*What the exercise asks*: Each line below that contains the word "node" must be copied.

>>>

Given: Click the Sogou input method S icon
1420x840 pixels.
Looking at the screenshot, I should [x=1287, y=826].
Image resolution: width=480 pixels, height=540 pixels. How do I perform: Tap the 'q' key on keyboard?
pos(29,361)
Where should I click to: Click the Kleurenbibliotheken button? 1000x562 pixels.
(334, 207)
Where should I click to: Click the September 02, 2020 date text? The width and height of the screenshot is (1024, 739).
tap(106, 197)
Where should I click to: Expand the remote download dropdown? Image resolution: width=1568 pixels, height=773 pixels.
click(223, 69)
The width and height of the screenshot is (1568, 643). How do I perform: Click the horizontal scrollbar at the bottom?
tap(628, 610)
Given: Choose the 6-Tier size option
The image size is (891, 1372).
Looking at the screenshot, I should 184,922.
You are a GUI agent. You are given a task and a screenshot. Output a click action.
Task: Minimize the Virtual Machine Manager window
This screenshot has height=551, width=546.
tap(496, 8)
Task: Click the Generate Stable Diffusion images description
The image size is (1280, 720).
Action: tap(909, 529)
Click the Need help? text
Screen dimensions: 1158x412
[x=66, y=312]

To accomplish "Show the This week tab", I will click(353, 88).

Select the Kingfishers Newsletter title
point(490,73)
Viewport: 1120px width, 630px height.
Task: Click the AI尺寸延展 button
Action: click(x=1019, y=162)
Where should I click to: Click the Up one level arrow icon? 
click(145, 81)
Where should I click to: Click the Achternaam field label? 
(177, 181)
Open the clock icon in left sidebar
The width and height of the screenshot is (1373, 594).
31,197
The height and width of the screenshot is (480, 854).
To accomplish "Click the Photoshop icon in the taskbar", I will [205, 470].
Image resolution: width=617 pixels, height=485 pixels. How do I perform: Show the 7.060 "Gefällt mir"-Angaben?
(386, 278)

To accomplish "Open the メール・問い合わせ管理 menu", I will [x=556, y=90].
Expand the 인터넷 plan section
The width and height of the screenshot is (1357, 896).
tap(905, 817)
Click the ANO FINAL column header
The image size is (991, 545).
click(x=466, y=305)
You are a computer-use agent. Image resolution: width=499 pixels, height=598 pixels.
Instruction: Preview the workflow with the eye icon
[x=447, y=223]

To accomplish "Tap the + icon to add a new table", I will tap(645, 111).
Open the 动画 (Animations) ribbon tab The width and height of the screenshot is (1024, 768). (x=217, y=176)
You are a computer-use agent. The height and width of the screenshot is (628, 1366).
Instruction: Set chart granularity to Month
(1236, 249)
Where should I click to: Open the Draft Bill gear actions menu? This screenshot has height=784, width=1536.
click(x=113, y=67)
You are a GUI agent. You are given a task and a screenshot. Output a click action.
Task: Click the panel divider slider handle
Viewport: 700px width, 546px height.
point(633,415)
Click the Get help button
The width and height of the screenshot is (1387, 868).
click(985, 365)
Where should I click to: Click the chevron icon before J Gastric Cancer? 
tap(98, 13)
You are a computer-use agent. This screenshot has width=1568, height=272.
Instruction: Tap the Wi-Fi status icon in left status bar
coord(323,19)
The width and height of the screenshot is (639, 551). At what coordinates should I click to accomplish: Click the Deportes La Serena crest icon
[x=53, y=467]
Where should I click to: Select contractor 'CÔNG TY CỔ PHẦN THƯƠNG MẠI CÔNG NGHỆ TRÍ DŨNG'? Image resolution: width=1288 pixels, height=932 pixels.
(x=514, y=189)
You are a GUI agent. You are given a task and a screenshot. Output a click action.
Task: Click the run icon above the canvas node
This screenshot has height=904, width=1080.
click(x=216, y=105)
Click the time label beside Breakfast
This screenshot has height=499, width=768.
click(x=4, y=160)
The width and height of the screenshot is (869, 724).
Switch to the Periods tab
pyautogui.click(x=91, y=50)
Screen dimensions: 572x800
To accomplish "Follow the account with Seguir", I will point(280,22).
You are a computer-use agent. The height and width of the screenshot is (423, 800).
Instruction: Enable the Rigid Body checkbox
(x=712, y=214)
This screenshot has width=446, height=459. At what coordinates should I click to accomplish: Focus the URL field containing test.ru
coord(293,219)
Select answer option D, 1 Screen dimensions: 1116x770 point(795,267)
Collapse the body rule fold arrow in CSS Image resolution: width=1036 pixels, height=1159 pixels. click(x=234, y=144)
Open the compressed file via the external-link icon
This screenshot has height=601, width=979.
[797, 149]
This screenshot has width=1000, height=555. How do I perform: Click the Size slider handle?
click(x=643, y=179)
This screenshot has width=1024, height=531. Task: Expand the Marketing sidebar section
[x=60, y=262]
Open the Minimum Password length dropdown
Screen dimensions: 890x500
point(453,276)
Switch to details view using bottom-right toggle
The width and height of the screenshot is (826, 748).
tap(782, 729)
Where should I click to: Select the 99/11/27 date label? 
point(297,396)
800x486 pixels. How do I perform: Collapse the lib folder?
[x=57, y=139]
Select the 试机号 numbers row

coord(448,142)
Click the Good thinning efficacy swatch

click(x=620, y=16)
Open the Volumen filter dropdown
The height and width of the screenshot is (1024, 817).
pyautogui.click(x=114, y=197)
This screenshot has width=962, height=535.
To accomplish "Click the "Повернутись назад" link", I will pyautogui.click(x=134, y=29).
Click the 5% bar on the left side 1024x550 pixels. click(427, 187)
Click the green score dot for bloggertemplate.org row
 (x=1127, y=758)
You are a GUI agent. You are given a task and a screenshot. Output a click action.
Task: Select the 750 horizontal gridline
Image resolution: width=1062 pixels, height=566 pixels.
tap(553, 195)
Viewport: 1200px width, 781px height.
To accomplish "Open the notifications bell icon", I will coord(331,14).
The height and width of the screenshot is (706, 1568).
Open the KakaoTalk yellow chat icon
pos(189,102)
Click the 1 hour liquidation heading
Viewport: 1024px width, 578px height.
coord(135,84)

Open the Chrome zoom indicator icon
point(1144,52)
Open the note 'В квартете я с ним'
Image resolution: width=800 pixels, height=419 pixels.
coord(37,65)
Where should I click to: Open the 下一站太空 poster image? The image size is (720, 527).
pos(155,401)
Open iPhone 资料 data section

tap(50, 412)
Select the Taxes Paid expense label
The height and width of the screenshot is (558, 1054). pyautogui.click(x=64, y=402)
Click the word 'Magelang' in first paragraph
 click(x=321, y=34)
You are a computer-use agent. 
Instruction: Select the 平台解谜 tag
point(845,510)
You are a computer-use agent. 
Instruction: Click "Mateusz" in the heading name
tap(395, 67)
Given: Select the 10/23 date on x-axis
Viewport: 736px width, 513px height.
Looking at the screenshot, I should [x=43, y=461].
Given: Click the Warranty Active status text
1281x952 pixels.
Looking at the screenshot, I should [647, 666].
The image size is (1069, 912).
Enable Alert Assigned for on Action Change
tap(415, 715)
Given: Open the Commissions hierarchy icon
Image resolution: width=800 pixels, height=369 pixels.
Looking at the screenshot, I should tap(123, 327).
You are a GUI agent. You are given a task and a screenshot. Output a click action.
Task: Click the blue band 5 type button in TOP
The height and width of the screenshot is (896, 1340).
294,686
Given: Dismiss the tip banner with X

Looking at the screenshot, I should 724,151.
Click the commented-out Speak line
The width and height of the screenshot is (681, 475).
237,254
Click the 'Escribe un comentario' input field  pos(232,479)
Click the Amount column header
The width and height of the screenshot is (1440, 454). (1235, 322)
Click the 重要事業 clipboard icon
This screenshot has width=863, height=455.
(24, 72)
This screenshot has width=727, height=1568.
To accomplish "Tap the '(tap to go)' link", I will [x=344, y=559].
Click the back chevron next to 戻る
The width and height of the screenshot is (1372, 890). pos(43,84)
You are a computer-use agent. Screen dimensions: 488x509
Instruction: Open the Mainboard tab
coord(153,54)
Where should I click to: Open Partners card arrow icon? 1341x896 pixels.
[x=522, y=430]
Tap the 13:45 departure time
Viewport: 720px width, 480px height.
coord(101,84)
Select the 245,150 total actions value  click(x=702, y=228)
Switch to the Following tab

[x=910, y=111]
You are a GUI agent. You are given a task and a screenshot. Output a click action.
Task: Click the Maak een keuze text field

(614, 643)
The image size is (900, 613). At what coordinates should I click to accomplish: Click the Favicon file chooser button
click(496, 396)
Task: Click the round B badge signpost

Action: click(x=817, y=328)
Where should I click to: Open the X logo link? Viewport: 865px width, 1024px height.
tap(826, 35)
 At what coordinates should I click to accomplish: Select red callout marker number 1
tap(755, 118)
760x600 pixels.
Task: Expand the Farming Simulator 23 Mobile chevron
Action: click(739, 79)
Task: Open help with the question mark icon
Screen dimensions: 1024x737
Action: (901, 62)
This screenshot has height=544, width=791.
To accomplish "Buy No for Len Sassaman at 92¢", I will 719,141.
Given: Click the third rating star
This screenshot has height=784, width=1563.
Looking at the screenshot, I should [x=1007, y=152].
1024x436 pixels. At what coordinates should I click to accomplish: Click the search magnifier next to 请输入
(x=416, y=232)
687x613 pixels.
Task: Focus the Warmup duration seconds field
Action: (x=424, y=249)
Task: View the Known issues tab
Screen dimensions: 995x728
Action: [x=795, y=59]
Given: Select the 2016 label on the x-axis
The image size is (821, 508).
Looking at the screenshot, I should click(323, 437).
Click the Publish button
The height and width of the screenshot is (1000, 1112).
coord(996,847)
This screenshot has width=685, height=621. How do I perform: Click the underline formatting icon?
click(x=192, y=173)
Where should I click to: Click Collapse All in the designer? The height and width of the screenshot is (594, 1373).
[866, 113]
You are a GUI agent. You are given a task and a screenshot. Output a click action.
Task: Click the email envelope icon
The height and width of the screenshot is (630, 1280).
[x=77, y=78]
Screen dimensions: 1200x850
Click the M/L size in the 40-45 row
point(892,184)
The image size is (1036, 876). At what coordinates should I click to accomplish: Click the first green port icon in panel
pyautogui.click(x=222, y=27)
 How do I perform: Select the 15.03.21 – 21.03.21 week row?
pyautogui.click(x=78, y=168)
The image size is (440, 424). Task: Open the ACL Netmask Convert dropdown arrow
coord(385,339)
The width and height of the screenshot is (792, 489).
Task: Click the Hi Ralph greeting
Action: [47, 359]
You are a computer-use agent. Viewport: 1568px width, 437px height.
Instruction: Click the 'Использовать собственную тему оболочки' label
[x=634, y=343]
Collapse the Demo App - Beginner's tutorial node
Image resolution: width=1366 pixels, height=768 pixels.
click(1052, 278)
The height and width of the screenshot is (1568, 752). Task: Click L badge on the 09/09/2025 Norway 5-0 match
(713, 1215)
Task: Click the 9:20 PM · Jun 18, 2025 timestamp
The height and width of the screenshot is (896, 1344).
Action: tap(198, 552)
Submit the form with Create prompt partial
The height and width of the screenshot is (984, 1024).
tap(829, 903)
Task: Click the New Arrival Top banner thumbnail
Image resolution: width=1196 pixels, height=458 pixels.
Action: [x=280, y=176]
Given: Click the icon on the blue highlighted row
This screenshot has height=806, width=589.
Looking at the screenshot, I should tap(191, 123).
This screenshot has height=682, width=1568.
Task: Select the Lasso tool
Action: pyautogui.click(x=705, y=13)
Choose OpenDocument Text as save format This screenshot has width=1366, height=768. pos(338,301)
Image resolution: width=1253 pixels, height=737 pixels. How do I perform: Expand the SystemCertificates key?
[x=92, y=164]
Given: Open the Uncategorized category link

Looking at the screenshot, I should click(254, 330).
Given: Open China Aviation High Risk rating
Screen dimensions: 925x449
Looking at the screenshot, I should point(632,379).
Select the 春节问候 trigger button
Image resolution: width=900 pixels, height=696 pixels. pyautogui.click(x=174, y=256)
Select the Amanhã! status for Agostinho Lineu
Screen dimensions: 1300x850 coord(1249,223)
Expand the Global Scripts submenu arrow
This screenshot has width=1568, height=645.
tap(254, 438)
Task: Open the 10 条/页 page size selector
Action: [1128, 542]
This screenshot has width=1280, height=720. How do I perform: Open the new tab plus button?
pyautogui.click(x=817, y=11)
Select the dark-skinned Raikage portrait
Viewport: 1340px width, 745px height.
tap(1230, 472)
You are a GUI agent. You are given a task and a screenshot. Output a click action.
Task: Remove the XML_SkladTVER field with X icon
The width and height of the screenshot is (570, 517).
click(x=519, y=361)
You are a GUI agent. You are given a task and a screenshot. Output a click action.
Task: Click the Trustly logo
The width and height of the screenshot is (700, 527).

<<<

*Solution for this task*:
Task: Click the run icon above the canvas node
Collapse the Demo App - Beginner's tutorial node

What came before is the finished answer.